The Flaws In The System: Fingerprint Biometric Security

The Flaws In The System: Fingerprint Biometric Security

This post is also available in: heעברית (Hebrew)

Maxim Rupp, a information security researcher for the german company Cure53, has managed to penetrate the bimetric security of the Taiwanese company Chiuy Technology. Rupp has discovered a flaw in the fingerprint-based security system which allows any skilled hacker to penetrate it and open doors through the system. After penetrating the system’s firewalls, the hacker could change its data and unlock doors without the need for a special fingerprint that the system recognizes.

According to SecurityWeek, once the cyber attack is successfuly completed, an attacker can change the definitions of security level and the sensor’s sensitivity, making the door open even by an unauthorized person. Furthermore, the door can be disconnected from the internal network and the attacked body.
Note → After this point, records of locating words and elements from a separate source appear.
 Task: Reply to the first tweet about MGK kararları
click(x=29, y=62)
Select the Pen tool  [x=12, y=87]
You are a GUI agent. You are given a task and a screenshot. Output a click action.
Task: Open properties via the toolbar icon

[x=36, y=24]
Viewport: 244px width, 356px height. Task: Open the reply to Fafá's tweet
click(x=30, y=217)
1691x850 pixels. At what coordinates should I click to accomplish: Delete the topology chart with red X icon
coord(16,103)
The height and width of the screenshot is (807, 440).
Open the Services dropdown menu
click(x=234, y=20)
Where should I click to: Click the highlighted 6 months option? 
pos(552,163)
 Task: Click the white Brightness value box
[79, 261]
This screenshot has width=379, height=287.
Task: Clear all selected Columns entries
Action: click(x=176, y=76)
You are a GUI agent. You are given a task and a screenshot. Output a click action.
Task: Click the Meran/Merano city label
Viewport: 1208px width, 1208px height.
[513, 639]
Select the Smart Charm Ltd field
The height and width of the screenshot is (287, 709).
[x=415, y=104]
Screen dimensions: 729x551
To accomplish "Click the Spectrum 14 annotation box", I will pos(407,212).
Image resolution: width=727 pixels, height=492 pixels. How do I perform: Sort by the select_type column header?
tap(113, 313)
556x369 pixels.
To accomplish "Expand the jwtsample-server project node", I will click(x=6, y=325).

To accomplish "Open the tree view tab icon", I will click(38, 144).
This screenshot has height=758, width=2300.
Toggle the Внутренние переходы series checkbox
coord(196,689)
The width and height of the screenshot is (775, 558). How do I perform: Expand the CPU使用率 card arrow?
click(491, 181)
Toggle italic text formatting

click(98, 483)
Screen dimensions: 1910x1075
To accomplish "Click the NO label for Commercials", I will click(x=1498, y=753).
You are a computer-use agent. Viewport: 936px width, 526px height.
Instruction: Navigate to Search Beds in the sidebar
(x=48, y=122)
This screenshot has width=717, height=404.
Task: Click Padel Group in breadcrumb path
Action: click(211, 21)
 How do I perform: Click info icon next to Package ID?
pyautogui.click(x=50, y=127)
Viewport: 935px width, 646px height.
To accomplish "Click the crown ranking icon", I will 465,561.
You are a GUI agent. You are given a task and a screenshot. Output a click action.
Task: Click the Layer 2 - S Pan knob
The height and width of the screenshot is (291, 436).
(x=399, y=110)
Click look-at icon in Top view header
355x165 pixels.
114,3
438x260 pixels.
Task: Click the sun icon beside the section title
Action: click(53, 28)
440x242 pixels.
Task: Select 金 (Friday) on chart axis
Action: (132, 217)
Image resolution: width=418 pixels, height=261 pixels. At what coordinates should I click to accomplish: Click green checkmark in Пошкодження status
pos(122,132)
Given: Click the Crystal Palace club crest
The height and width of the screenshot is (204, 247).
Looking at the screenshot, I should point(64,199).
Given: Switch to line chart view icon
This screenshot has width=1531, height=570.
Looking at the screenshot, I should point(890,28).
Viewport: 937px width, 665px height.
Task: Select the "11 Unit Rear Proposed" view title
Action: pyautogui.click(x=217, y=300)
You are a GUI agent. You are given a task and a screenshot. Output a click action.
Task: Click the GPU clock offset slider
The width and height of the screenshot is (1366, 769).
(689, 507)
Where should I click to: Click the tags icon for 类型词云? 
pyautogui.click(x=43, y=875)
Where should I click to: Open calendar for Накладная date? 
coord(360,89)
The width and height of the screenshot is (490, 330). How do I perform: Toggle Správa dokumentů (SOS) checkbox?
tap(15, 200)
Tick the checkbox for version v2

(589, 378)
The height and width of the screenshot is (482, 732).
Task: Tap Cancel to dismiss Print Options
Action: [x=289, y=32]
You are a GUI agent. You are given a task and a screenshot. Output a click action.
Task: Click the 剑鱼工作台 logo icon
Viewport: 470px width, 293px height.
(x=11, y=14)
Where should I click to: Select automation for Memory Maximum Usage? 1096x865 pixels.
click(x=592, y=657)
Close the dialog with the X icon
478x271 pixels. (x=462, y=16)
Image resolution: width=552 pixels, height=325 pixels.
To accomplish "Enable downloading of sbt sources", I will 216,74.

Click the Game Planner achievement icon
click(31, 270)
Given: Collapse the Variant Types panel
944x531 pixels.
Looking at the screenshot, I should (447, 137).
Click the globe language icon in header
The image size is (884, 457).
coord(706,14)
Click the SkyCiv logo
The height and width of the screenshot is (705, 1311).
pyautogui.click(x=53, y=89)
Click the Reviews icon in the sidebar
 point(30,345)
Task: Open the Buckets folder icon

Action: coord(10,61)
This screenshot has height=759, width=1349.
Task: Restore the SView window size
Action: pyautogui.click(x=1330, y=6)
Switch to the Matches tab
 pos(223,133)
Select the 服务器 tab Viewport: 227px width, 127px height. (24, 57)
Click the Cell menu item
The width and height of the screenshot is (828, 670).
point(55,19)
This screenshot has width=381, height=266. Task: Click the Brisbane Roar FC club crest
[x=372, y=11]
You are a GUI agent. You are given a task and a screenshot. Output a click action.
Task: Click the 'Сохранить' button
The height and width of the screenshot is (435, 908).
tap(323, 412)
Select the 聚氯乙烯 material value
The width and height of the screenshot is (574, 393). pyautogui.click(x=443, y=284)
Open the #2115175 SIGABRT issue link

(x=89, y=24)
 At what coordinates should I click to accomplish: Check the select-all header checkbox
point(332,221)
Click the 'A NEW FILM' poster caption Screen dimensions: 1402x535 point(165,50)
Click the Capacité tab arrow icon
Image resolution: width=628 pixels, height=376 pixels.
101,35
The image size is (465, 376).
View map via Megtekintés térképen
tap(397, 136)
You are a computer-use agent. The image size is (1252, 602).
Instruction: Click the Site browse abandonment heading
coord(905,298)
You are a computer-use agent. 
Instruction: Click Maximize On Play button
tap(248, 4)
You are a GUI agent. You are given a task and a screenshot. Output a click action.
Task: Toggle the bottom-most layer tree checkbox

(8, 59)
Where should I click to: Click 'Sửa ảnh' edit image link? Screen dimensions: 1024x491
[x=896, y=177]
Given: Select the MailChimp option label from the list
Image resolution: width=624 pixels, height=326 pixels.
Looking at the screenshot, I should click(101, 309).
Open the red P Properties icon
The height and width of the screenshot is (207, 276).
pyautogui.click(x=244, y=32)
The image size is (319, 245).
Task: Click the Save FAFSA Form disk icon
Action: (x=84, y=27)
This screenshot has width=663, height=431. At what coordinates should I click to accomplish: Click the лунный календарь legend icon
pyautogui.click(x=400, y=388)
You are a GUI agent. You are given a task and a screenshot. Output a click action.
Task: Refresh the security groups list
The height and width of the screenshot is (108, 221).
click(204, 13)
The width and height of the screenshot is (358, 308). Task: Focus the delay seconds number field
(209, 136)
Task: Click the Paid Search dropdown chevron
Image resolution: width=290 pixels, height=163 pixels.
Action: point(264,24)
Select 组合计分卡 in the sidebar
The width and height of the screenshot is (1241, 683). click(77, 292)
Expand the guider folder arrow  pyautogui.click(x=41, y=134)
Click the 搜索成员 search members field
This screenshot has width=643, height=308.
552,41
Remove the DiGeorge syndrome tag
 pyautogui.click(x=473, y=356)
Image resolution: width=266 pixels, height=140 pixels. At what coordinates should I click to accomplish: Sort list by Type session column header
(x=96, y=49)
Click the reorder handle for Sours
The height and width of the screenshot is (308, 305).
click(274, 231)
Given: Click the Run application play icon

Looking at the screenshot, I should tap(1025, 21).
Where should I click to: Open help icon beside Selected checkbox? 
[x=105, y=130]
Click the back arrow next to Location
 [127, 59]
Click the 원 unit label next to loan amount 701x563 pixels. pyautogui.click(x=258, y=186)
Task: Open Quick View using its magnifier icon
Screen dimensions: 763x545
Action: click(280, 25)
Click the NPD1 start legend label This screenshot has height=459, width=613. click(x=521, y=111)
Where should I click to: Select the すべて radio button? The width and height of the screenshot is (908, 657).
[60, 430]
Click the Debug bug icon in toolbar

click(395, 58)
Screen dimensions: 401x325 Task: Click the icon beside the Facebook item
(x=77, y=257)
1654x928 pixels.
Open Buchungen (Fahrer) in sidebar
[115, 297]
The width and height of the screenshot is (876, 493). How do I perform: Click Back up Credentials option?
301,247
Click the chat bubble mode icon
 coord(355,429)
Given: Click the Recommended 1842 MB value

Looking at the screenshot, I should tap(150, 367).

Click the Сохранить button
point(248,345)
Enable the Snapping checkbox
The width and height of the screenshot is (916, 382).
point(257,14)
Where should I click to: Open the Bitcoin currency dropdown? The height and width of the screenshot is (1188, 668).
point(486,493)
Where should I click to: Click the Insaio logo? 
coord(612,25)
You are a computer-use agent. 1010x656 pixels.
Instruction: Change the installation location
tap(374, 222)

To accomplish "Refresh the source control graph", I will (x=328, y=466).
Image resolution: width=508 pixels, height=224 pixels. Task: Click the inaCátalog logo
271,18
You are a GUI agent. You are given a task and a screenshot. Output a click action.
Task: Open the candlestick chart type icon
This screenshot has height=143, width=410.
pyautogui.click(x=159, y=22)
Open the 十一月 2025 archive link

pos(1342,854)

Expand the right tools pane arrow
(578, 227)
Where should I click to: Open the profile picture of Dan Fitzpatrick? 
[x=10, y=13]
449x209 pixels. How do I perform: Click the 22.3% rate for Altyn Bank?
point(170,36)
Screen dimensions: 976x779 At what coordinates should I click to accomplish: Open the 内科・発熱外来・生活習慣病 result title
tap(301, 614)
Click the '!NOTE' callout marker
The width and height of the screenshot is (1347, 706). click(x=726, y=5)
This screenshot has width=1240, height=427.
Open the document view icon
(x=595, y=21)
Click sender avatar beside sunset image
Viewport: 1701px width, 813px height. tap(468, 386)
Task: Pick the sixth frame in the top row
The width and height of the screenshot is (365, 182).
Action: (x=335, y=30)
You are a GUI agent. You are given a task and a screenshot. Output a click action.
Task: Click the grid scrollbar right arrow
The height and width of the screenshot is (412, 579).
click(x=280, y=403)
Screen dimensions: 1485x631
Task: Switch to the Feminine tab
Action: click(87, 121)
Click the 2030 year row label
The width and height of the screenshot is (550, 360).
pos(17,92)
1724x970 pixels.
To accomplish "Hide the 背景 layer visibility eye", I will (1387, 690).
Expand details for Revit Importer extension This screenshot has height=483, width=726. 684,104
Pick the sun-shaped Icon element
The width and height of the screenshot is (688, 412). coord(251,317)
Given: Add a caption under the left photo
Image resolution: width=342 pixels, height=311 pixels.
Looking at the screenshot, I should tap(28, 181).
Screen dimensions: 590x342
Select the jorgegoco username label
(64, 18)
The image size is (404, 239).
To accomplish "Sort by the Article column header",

This attack can also be done from a distance using the internet, like any other cyber attack.

Rupp’s findings bring up once again the debate on using biometric means as the sole security system. In any kind or sort of technological means, someone will always find a way to break the security system. Information security experts must stay alert and keep finding more original security solutions which are more difficult to penetrate. At the same time, old generation security must still be incorporated into the systems. That way, even if anyone manages to break through the biometric security, they’d still have to hangle the more “stupid” means of protection, which, ironically enough, are more difficult to penetrate in today’s technological world.

A synergy of both kind of security is important and essential in keeping an appropriate level of security from new generation hackers.